Écho de presse

1916 : Rodin interviewé

le 25/05/2018 par Pierre Ancery
le 21/03/2017 par Pierre Ancery - modifié le 25/05/2018
Auguste Rodin dans Le Journal des débats du 30 avril 1898 ; source Retronews BnF

Peu avant sa mort, alors qu'il est question que l'hôtel Biron, à Paris, devienne un futur musée Rodin, le célèbre sculpteur reçoit la presse et répond aux critiques.

Septembre 1916. Auguste Rodin se fait vieux, il a 75 ans. En mars, il a fait une attaque, suivie d'une congestion cérébrale en juillet. Le vieux maître pense à sa postérité. Il fait alors trois donations successives de son hôtel particulier, de son atelier et de ses collections d'art à l’État. En échange, il demande la création d'un musée Rodin à l'hôtel Biron, à Paris.

 

Le lieu a abrité de nombreux artistes, dont Rodin lui-même. Mais Rodin, depuis toujours, est controversé pour la nouveauté et l'extrême sensualité de son art. En 1916, il continue de choquer certains, et des voix s'élèvent pour contester le choix du lieu, un superbe hôtel particulier construit en 1727 rue de Varenne et doté d'un parc de trois hectares.

 

La polémique enfle. Rodin est-il suffisamment « génial » pour se voir attribuer ce joyau ? Certains le pensent : le sculpteur reçoit ainsi le soutien de Claude Monet, Georges Clemenceau, Octave Mirbeau... D'autres sont plus sceptiques, voire franchement hostiles. Le 7 octobre, Gustave de Lamazelle, dans La Croix, parle de "rodinolâtrie" et fustige le projet :

 

"Voir installer ces œuvres-là dans un ancien couvent, dans une chapelle confisquée, cela blessera profondément tous les catholiques de France. [...] Et l'on veut exposer de pareilles œuvres dans un musée ouvert au public, là où des jeunes filles et des enfants peuvent entrer librement !"

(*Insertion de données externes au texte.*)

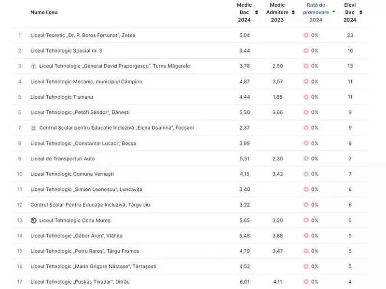Viewport: 386px width, 289px height.
Task: Click red 0% icon for Liceul Tehnologic Tismana
Action: pos(306,97)
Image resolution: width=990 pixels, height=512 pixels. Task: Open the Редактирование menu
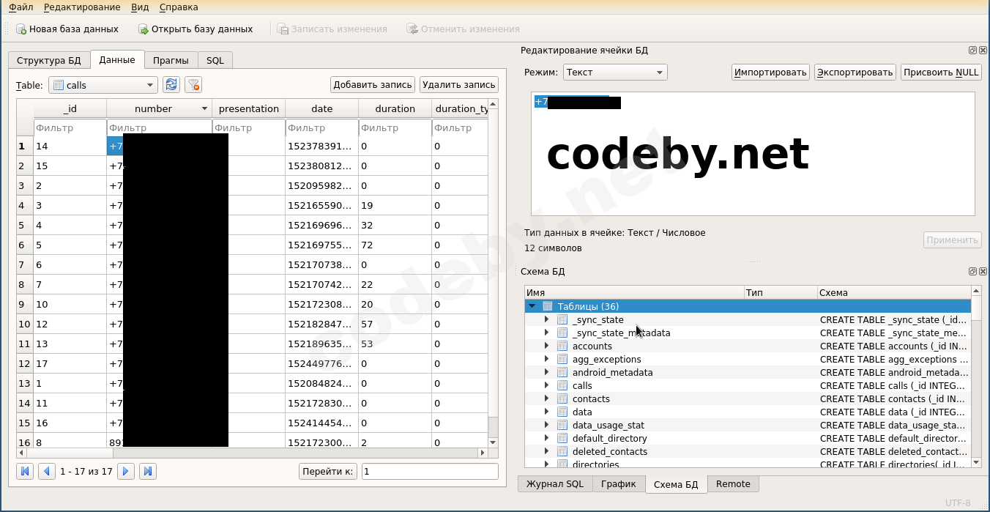point(82,7)
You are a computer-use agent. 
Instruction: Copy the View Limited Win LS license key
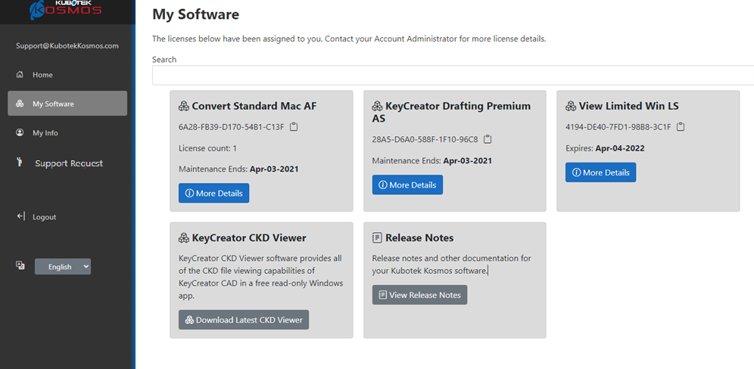pyautogui.click(x=681, y=127)
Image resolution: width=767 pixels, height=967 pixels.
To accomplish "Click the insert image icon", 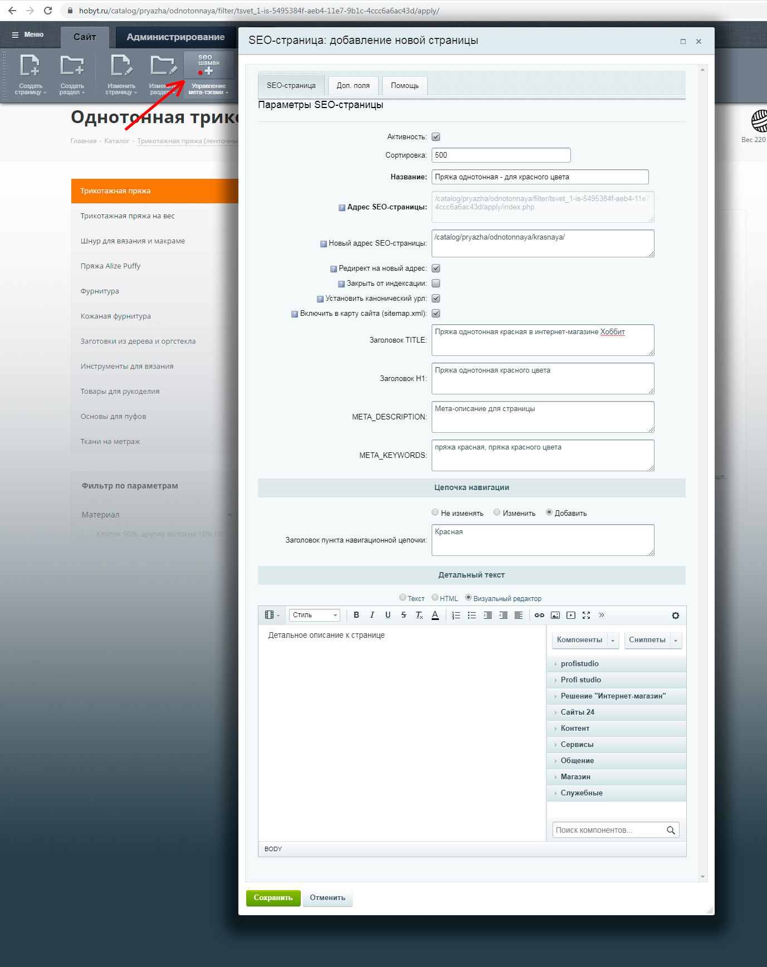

Le 24 octobre, Le Siècle pose la question en une : "Rodin mérite-t-il l'hôtel Biron ?". Le journaliste Jean Dorsenne demande l'avis de plusieurs personnalités... à commencer par Rodin, qui le reçoit dans sa villa de Meudon. Rodin s'exprime alors sur la controverse dont il est l'objet :

 

"— C'est la suite logique de toute ma vie ! J'ai toujours été, au cours de ma carrière, « embêté » par les artistes officiels. Que cette basse opposition cessât au déclin de mon existence, ce ne serait vraiment pas drôle !

D'ailleurs, dis-je un peu pompeusement, qu'importent les efforts des Pygmées contre le Titan ?

Oh ! vous savez ! je suis un Titan brisé, répond Rodin avec une certaine pointe de mélancolie."

L'artiste revient en riant sur les critiques qu'il a subies pendant toute sa carrière :

 

"— J'ai toujours choqué l'Institut, reprend-il. Tous ces vieux rétrogrades ressusciteraient dans cent ans qu'ils me trouveraient encore trop hardi. Voyons !... c'est très drôle ! Ils protestent contre l'immoralité de mon œuvre, ils me reprochent d'aimer la Femme... Mais ils sont incapables de comprendre ce que je fais... Il faut regarder ma sculpture avec des yeux chastes... je vous assure... Mais tous ces pères la Pudeur, qui se livrent eux-mêmes aux pires polissonneries, crient au scandale..."

 

Après un vote au Parlement, les trois donations seront finalement officialisées le 24 décembre. Rodin meurt un mois après, le 29 janvier 1917. Le musée qui porte son nom sera inauguré en 1919.